Your instructions >> Go through the entries below and collect each line with the string "Task" in it.

Supplied data Start Marker

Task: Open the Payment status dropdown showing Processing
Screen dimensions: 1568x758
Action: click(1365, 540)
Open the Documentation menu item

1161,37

Supplied data End Marker
Supplied data Start Marker

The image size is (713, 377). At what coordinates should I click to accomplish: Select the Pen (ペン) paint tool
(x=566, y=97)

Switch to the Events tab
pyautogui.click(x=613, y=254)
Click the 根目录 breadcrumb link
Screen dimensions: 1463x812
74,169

Supplied data End Marker
Supplied data Start Marker

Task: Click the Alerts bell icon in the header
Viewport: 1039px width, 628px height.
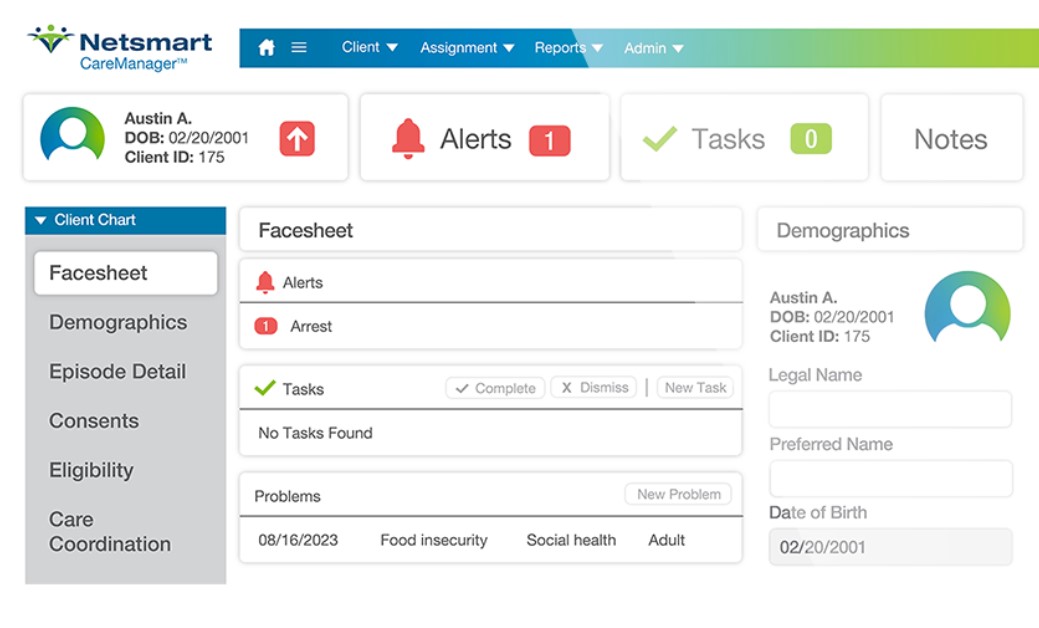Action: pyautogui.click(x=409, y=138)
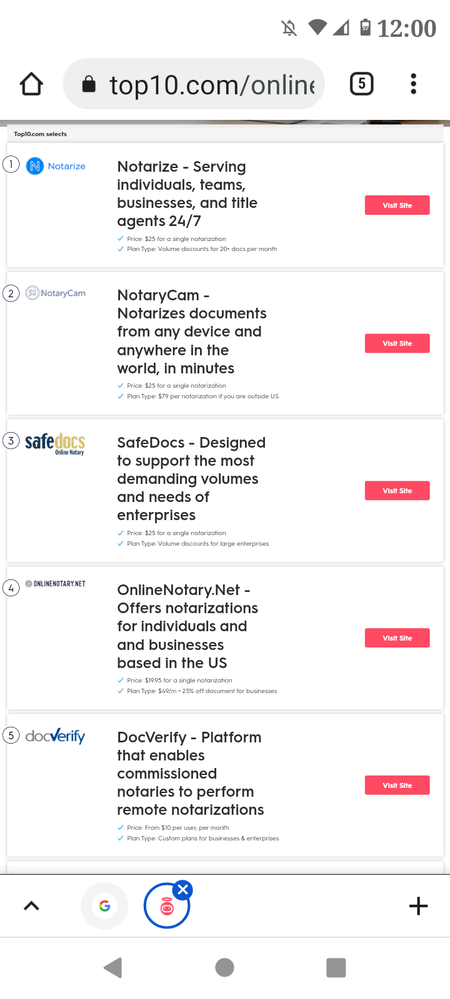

Supplied data End Marker

Response for this exercise >>
Task: Open the Payment status dropdown showing Processing
Task: Click the Alerts bell icon in the header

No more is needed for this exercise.